Stated goal 1 ▸ In the Schneider estate summary, why did Kotcher object to the amended final account's crediting the estate with the $75,000 payment?
Stated goal 2 ▸
Answer these questions from the Schneider estate summary:
(a) What was the approximate value of the corporate stock M. Schneider was to receive?
(b) From which account did M. Schneider issue the check to Kotcher?
(c) How much in legal fees related to the accounting proceeding was to be paid from the estate?
Stated goal 3 ▸ Rewrite everything in the Schneider estate summary from "M. Schneider is the" down to "and J. Kotcher.", replacing "corporate stock" with "company shares".

Selection ▸
[START]

M. Schneider is the executor of the estate of his father, S. Schneider. According to the terms of S. Schneider’s will, his estate went to his two children, his son, M. Schneider and his daughter, J. Kotcher. M. Schneider was to receive corporate stock, valued at approximately $144,000. The remaining estate, valued at approximately $673,000, was to be equally divided between M. Schneider and J. Kotcher.

Kotcher objected to probate. However, Kotcher ultimately withdrew her objections after M. Schneider agreed to pay her $75,000. M. Schneider then filed an amended final account, and Kotcher objected to it because it credited the estate with paying the $75,000 settlement. By crediting the estate with paying her the $75,000, her pro rata share of the estate taxes increased. Kotcher asserted that the $75,000 was paid by M. Schneider personally, and not the estate. The Surrogate’s Court disagreed, concluding that the stipulation of settlement required the $75,000 to be paid by the estate and not Marvin Schneider personally. Kotcher appealed. The appellant division found in favor of Kotcher.

The court reasoned that the intention of Kotcher and Schneider was for the settlement to be paid by Schneider personally. In agreeing to this, Kotcher withdrew her objections to probate and the expectation was that the estate would then be distributed according to its terms. In fact M. Schneider issued a check to Kotcher from his business account and testified that he paid Kotcher “out of [his] own pocket”. Thus, the Surrogate’s Court improperly concluded that the settlement was to be paid by the estate.

Accordingly, the court sustained Kotcher’s objections and ordered the recomputation of the final account with an appropriate allocation of the estate taxes. Because the legal fees related to the accounting proceedings were not rendered solely on behalf of M. Schneider personally, it was appropriate that the $6000 in legal fees related to the accounting proceeding be paid from the estate to the attorneys for M. Schneider as executor.

[END]

Data shown ▸

[START]

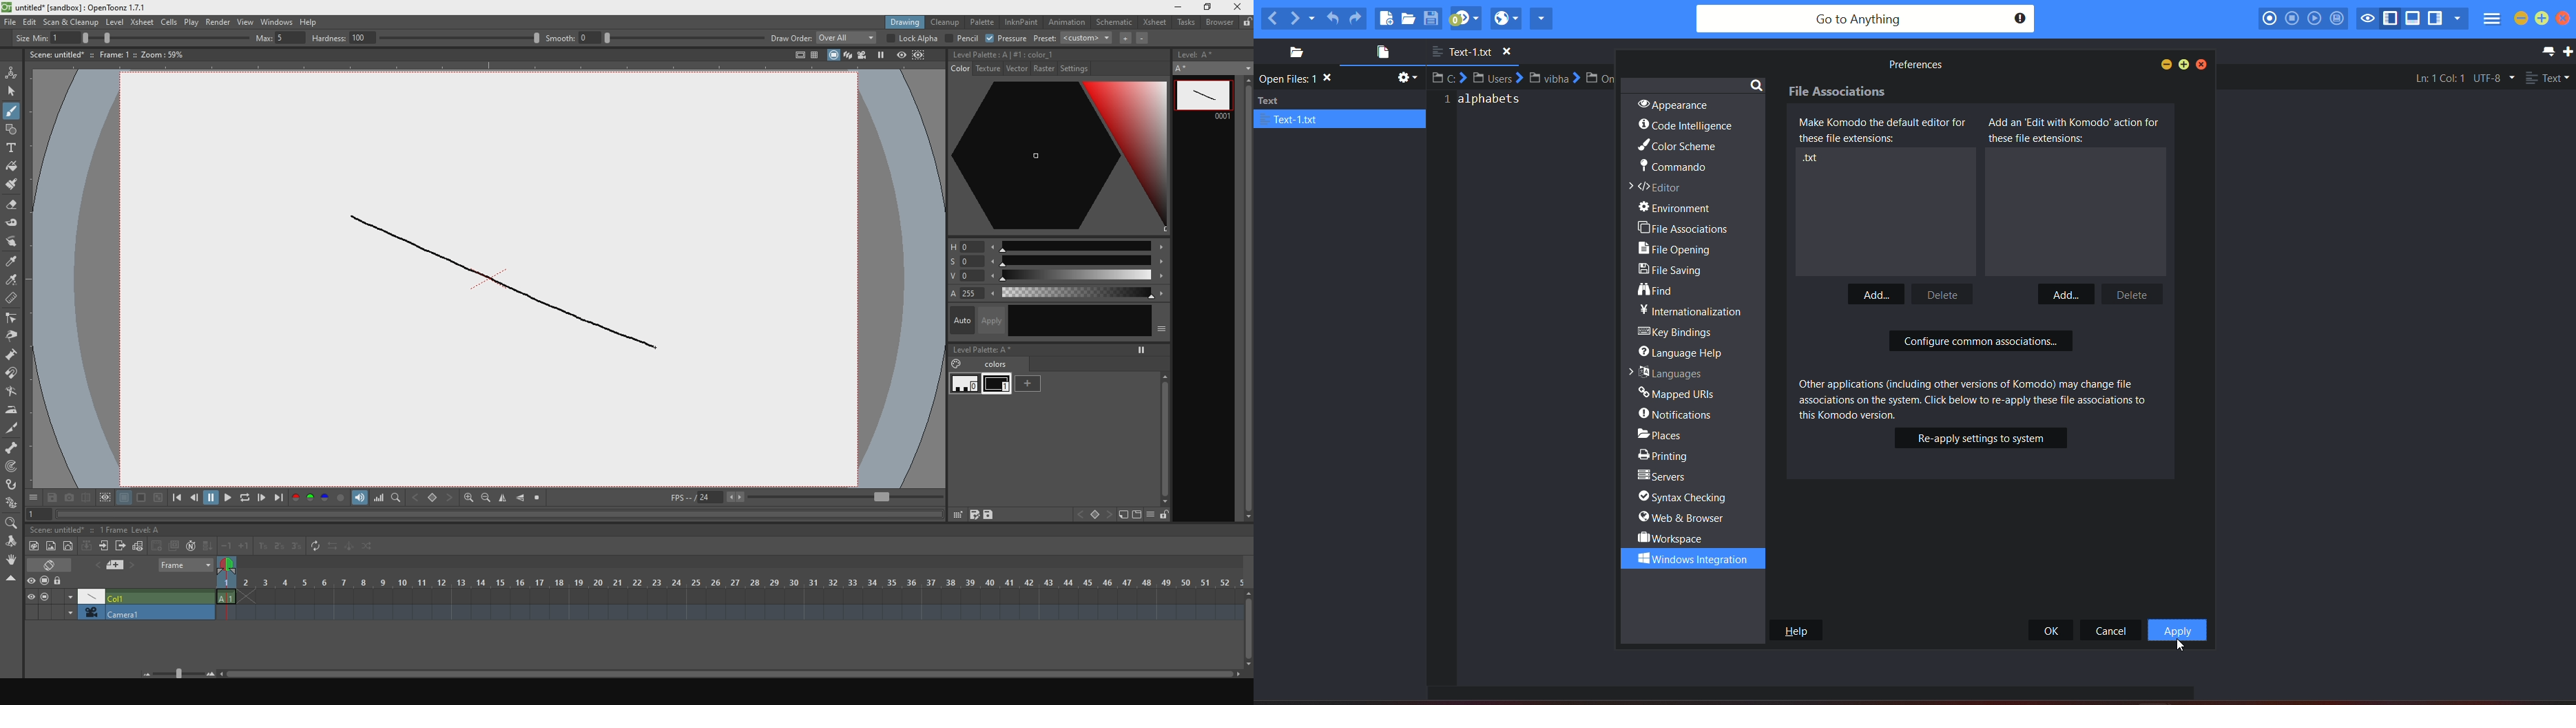 This screenshot has height=728, width=2576. Describe the element at coordinates (1980, 439) in the screenshot. I see `Re-apply settings to system` at that location.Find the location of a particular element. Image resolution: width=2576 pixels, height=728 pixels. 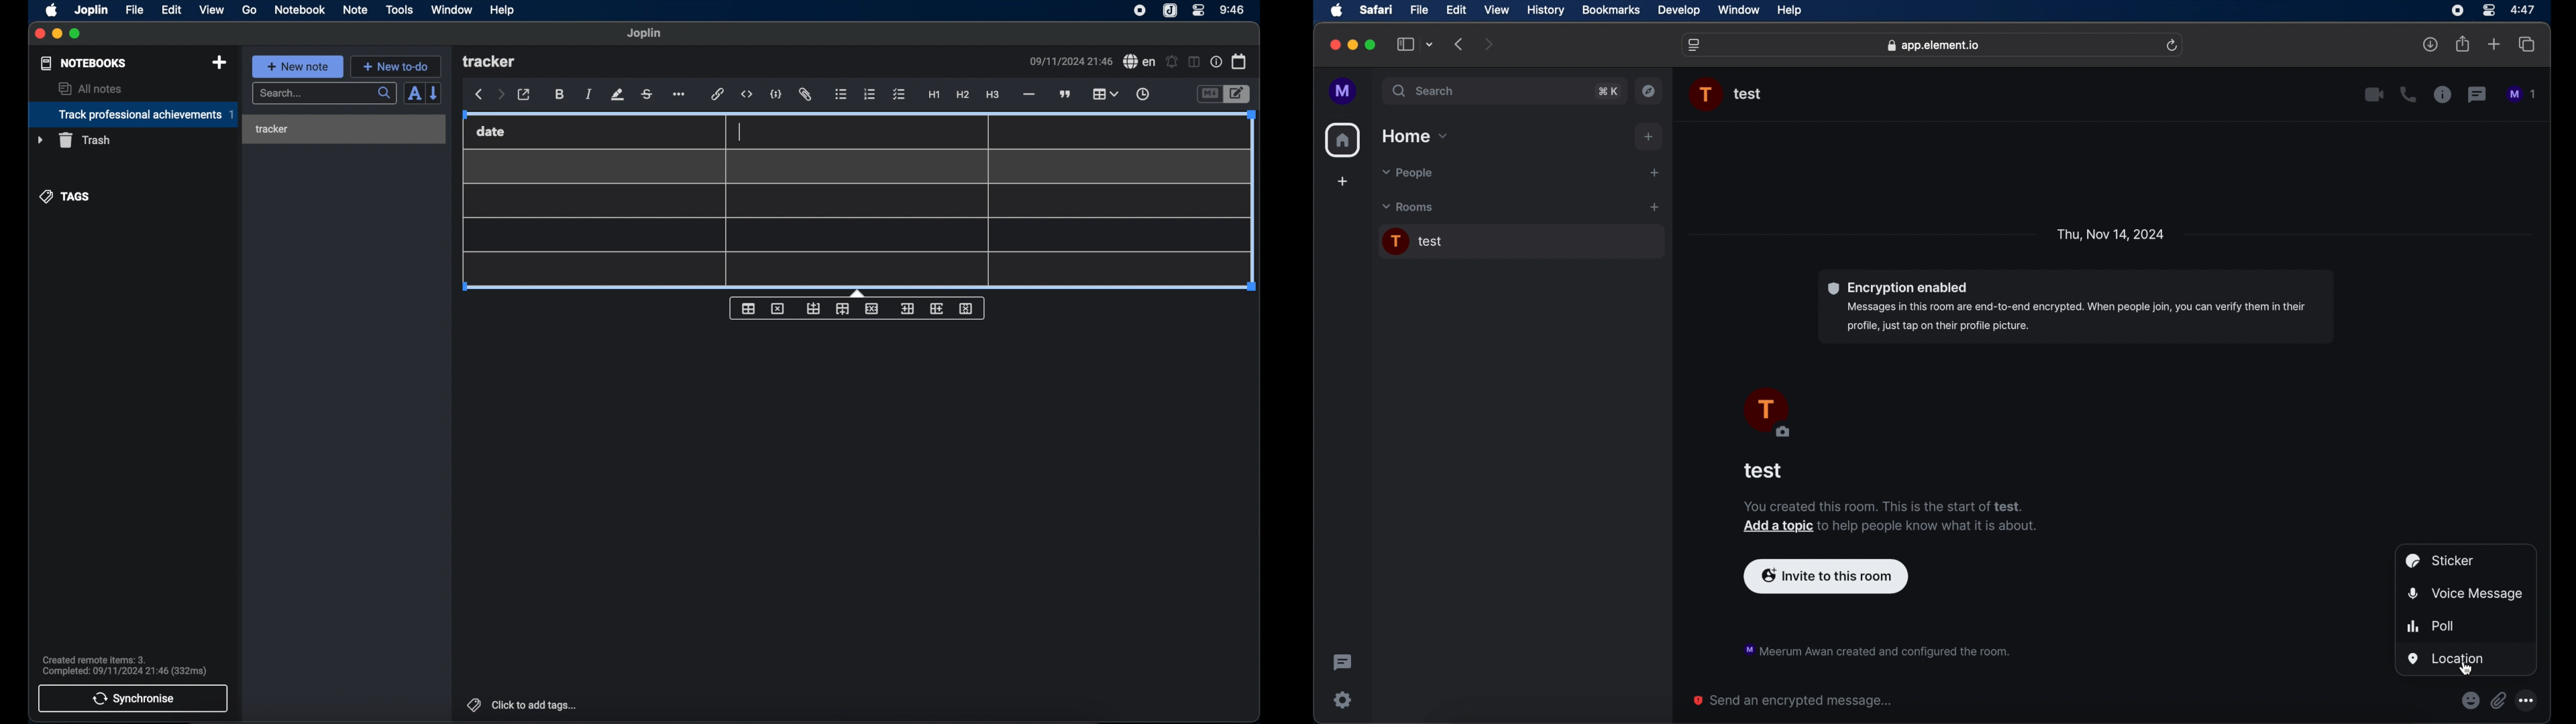

note properties is located at coordinates (1216, 62).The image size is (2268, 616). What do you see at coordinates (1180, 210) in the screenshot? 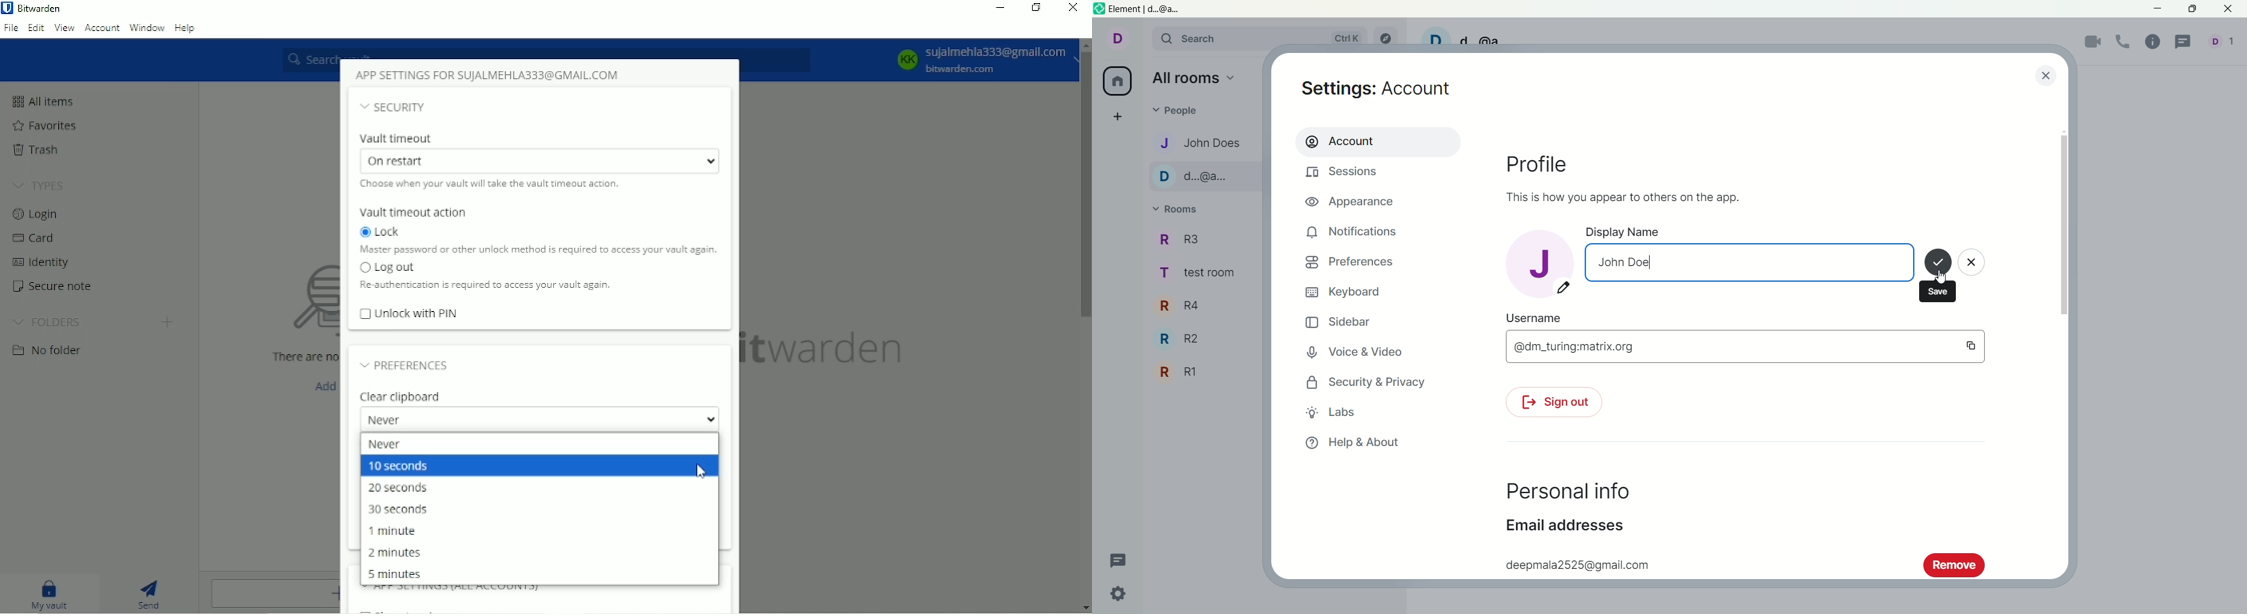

[END]

Written solution 1 ▸ Crediting the estate with paying her the $75,000 settlement increased her pro rata share of the estate taxes. She maintained that M. Schneider had paid the $75,000 personally, not the estate.

Written solution 2 ▸
(a) Approximately $144,000.
(b) His business account.
(c) $6000.

Written solution 3 ▸
M. Schneider is the executor of the estate of his father, S. Schneider. According to the terms of S. Schneider’s will, his estate went to his two children, his son, M. Schneider and his daughter, J. Kotcher. M. Schneider was to receive company shares, valued at approximately $144,000. The remaining estate, valued at approximately $673,000, was to be equally divided between M. Schneider and J. Kotcher.